Supplied information ->

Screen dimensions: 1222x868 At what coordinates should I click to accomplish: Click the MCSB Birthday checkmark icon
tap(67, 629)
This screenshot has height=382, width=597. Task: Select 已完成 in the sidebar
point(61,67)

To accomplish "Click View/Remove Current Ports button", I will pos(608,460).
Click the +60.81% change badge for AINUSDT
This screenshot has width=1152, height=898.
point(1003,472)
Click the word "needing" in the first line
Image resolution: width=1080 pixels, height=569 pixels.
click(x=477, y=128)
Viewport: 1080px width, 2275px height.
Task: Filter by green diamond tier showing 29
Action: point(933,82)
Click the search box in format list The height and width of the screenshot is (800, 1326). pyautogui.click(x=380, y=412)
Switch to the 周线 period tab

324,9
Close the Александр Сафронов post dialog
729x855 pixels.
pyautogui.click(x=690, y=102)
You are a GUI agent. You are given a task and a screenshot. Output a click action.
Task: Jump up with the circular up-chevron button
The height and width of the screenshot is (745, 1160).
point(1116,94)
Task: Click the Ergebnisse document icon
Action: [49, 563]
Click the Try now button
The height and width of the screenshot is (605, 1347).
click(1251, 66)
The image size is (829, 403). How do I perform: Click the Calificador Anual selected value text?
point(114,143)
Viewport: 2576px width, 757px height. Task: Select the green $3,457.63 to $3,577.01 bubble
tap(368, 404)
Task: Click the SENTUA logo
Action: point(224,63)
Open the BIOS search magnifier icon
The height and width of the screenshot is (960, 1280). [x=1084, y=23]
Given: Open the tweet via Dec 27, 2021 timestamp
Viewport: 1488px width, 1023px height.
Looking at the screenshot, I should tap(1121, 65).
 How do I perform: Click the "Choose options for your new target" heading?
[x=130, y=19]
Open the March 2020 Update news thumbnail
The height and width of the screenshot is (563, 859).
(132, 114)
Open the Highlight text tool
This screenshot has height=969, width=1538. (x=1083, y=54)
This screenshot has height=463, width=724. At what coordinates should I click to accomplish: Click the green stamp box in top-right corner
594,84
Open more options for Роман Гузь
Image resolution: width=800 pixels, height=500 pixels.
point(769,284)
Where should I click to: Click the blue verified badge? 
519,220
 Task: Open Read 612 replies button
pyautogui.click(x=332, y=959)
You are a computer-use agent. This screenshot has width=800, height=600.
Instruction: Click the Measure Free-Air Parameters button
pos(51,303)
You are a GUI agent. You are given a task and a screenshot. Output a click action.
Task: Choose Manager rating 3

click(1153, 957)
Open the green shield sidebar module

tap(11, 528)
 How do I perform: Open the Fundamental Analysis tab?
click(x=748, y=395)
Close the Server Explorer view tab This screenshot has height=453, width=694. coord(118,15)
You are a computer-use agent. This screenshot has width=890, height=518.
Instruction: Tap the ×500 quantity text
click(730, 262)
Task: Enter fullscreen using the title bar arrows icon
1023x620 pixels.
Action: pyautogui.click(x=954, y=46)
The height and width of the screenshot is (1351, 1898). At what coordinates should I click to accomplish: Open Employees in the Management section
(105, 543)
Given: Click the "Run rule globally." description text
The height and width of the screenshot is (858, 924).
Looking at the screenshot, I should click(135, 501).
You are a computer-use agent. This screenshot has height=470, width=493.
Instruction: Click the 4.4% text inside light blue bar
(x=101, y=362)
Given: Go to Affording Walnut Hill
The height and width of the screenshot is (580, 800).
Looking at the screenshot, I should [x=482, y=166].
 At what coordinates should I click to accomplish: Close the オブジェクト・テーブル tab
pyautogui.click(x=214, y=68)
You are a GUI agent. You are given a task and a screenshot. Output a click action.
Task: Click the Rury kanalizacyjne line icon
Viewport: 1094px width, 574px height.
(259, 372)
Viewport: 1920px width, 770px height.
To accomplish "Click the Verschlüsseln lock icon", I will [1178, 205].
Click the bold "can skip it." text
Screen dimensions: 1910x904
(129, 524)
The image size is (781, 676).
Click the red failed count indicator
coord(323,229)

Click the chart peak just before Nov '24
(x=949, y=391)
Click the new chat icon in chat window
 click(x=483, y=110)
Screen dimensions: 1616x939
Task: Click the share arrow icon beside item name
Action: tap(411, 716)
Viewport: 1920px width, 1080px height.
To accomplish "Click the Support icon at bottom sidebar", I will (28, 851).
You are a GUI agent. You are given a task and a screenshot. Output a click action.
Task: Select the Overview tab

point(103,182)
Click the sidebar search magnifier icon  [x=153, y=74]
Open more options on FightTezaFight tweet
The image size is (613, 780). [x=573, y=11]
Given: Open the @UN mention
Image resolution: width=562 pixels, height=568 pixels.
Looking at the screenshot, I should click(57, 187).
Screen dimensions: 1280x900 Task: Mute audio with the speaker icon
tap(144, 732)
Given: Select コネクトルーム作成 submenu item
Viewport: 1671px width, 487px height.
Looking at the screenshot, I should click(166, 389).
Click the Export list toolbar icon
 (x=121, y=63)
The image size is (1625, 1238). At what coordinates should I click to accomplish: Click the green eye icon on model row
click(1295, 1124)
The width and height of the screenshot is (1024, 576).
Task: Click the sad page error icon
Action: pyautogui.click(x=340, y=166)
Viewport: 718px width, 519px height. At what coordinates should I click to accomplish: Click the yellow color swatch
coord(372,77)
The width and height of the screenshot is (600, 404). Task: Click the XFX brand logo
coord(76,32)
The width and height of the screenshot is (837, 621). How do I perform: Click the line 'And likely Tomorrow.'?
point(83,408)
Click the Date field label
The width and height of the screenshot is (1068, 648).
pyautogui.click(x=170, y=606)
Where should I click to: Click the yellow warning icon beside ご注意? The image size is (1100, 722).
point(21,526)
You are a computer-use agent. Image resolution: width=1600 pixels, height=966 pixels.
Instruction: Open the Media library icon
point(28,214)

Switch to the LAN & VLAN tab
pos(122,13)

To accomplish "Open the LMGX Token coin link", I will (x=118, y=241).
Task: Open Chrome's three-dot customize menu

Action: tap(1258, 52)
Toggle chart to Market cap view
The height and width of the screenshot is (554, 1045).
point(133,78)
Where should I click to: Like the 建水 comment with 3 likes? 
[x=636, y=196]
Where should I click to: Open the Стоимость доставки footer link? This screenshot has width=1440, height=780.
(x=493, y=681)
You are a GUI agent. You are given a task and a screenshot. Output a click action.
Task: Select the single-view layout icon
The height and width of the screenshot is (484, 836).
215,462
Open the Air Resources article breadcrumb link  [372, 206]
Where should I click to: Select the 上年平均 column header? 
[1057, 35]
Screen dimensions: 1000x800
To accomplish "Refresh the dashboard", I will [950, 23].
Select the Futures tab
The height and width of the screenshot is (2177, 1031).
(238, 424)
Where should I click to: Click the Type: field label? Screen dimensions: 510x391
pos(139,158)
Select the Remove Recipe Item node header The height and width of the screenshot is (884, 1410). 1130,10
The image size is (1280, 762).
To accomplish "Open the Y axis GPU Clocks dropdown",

Work required -> Please reproduce each record precisely as written.

Response to this task ->
Screen dimensions: 1222x868 At what coordinates should I click to accomplish: Click the MCSB Birthday checkmark icon
tap(67, 629)
This screenshot has height=382, width=597. Task: Select 已完成 in the sidebar
point(61,67)

To accomplish "Click View/Remove Current Ports button", I will pos(608,460).
Click the +60.81% change badge for AINUSDT
This screenshot has width=1152, height=898.
point(1003,472)
Click the word "needing" in the first line
Image resolution: width=1080 pixels, height=569 pixels.
click(x=477, y=128)
Viewport: 1080px width, 2275px height.
Task: Filter by green diamond tier showing 29
Action: point(933,82)
Click the search box in format list The height and width of the screenshot is (800, 1326). pyautogui.click(x=380, y=412)
Switch to the 周线 period tab

324,9
Close the Александр Сафронов post dialog
729x855 pixels.
pyautogui.click(x=690, y=102)
You are a GUI agent. You are given a task and a screenshot. Output a click action.
Task: Jump up with the circular up-chevron button
The height and width of the screenshot is (745, 1160).
point(1116,94)
Task: Click the Ergebnisse document icon
Action: [49, 563]
Click the Try now button
The height and width of the screenshot is (605, 1347).
click(1251, 66)
The image size is (829, 403). How do I perform: Click the Calificador Anual selected value text?
point(114,143)
Viewport: 2576px width, 757px height. Task: Select the green $3,457.63 to $3,577.01 bubble
tap(368, 404)
Task: Click the SENTUA logo
Action: point(224,63)
Open the BIOS search magnifier icon
The height and width of the screenshot is (960, 1280). [x=1084, y=23]
Given: Open the tweet via Dec 27, 2021 timestamp
Viewport: 1488px width, 1023px height.
Looking at the screenshot, I should tap(1121, 65).
 How do I perform: Click the "Choose options for your new target" heading?
[x=130, y=19]
Open the March 2020 Update news thumbnail
The height and width of the screenshot is (563, 859).
(132, 114)
Open the Highlight text tool
This screenshot has height=969, width=1538. (x=1083, y=54)
This screenshot has height=463, width=724. At what coordinates should I click to accomplish: Click the green stamp box in top-right corner
594,84
Open more options for Роман Гузь
Image resolution: width=800 pixels, height=500 pixels.
point(769,284)
Where should I click to: Click the blue verified badge? 
519,220
 Task: Open Read 612 replies button
pyautogui.click(x=332, y=959)
You are a computer-use agent. This screenshot has width=800, height=600.
Instruction: Click the Measure Free-Air Parameters button
pos(51,303)
You are a GUI agent. You are given a task and a screenshot. Output a click action.
Task: Choose Manager rating 3

click(1153, 957)
Open the green shield sidebar module

tap(11, 528)
 How do I perform: Open the Fundamental Analysis tab?
click(x=748, y=395)
Close the Server Explorer view tab This screenshot has height=453, width=694. coord(118,15)
You are a computer-use agent. This screenshot has width=890, height=518.
Instruction: Tap the ×500 quantity text
click(730, 262)
Task: Enter fullscreen using the title bar arrows icon
1023x620 pixels.
Action: pyautogui.click(x=954, y=46)
The height and width of the screenshot is (1351, 1898). At what coordinates should I click to accomplish: Open Employees in the Management section
(105, 543)
Given: Click the "Run rule globally." description text
The height and width of the screenshot is (858, 924).
Looking at the screenshot, I should click(135, 501).
You are a computer-use agent. This screenshot has height=470, width=493.
Instruction: Click the 4.4% text inside light blue bar
(x=101, y=362)
Given: Go to Affording Walnut Hill
The height and width of the screenshot is (580, 800).
Looking at the screenshot, I should [x=482, y=166].
 At what coordinates should I click to accomplish: Close the オブジェクト・テーブル tab
pyautogui.click(x=214, y=68)
You are a GUI agent. You are given a task and a screenshot. Output a click action.
Task: Click the Rury kanalizacyjne line icon
Viewport: 1094px width, 574px height.
(259, 372)
Viewport: 1920px width, 770px height.
To accomplish "Click the Verschlüsseln lock icon", I will [1178, 205].
Click the bold "can skip it." text
Screen dimensions: 1910x904
(129, 524)
The image size is (781, 676).
Click the red failed count indicator
coord(323,229)

Click the chart peak just before Nov '24
(x=949, y=391)
Click the new chat icon in chat window
 click(x=483, y=110)
Screen dimensions: 1616x939
Task: Click the share arrow icon beside item name
Action: tap(411, 716)
Viewport: 1920px width, 1080px height.
To accomplish "Click the Support icon at bottom sidebar", I will (28, 851).
You are a GUI agent. You are given a task and a screenshot. Output a click action.
Task: Select the Overview tab

point(103,182)
Click the sidebar search magnifier icon  [x=153, y=74]
Open more options on FightTezaFight tweet
The image size is (613, 780). [x=573, y=11]
Given: Open the @UN mention
Image resolution: width=562 pixels, height=568 pixels.
Looking at the screenshot, I should click(57, 187).
Screen dimensions: 1280x900 Task: Mute audio with the speaker icon
tap(144, 732)
Given: Select コネクトルーム作成 submenu item
Viewport: 1671px width, 487px height.
Looking at the screenshot, I should click(166, 389).
Click the Export list toolbar icon
 (x=121, y=63)
The image size is (1625, 1238). At what coordinates should I click to accomplish: Click the green eye icon on model row
click(1295, 1124)
The width and height of the screenshot is (1024, 576).
Task: Click the sad page error icon
Action: pyautogui.click(x=340, y=166)
Viewport: 718px width, 519px height. At what coordinates should I click to accomplish: Click the yellow color swatch
coord(372,77)
The width and height of the screenshot is (600, 404). Task: Click the XFX brand logo
coord(76,32)
The width and height of the screenshot is (837, 621). How do I perform: Click the line 'And likely Tomorrow.'?
point(83,408)
Click the Date field label
The width and height of the screenshot is (1068, 648).
pyautogui.click(x=170, y=606)
Where should I click to: Click the yellow warning icon beside ご注意? The image size is (1100, 722).
point(21,526)
You are a computer-use agent. Image resolution: width=1600 pixels, height=966 pixels.
Instruction: Open the Media library icon
point(28,214)

Switch to the LAN & VLAN tab
pos(122,13)

To accomplish "Open the LMGX Token coin link", I will (x=118, y=241).
Task: Open Chrome's three-dot customize menu

Action: tap(1258, 52)
Toggle chart to Market cap view
The height and width of the screenshot is (554, 1045).
point(133,78)
Where should I click to: Like the 建水 comment with 3 likes? 
[x=636, y=196]
Where should I click to: Open the Стоимость доставки footer link? This screenshot has width=1440, height=780.
(x=493, y=681)
You are a GUI agent. You are given a task and a screenshot. Output a click action.
Task: Select the single-view layout icon
The height and width of the screenshot is (484, 836).
215,462
Open the Air Resources article breadcrumb link  [372, 206]
Where should I click to: Select the 上年平均 column header? 
[1057, 35]
Screen dimensions: 1000x800
To accomplish "Refresh the dashboard", I will [950, 23].
Select the Futures tab
The height and width of the screenshot is (2177, 1031).
(238, 424)
Where should I click to: Click the Type: field label? Screen dimensions: 510x391
pos(139,158)
Select the Remove Recipe Item node header The height and width of the screenshot is (884, 1410). 1130,10
The image size is (1280, 762).
To accomplish "Open the Y axis GPU Clocks dropdown",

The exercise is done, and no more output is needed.